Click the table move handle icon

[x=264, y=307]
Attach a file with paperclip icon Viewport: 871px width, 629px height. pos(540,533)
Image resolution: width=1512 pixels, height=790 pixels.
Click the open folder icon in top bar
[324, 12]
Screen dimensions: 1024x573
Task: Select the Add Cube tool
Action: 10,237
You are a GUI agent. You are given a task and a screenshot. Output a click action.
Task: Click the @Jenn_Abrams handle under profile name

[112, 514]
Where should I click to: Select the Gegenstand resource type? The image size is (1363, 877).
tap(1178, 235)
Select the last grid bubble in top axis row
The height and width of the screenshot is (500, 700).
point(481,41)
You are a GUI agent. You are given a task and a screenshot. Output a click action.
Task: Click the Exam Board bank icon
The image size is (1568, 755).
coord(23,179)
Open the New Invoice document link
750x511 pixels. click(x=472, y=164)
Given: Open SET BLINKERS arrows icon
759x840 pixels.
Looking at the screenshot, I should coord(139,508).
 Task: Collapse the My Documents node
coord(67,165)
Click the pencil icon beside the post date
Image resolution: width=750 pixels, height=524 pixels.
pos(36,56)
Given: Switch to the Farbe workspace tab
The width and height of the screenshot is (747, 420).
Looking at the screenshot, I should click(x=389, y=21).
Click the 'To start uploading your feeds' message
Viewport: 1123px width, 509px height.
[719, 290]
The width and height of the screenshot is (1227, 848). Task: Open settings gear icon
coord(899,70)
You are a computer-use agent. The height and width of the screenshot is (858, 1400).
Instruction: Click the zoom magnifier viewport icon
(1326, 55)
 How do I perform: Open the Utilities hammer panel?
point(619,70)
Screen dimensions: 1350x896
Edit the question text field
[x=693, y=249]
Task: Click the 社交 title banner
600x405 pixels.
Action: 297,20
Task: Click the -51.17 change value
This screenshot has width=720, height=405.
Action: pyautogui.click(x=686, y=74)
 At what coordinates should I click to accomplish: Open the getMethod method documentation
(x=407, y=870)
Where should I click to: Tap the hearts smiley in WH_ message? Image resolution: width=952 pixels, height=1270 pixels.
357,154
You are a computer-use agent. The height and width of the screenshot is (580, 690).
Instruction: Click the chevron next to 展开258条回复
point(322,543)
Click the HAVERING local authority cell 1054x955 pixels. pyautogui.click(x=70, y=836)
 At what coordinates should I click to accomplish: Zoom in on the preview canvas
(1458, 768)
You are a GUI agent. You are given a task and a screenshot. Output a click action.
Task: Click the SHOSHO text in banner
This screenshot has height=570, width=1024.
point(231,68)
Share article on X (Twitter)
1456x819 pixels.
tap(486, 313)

> _Goal of the exercise_: Rewrite the records from the line with "At what coordinates should I click to accomplish: Zoom" up to and including the end of the records, replacing "preview canvas" with "preview pane" and leaving everything else unchanged.

> _Answer below_:
 At what coordinates should I click to accomplish: Zoom in on the preview pane
(1458, 768)
You are a GUI agent. You are given a task and a screenshot. Output a click action.
Task: Click the SHOSHO text in banner
This screenshot has height=570, width=1024.
point(231,68)
Share article on X (Twitter)
1456x819 pixels.
tap(486, 313)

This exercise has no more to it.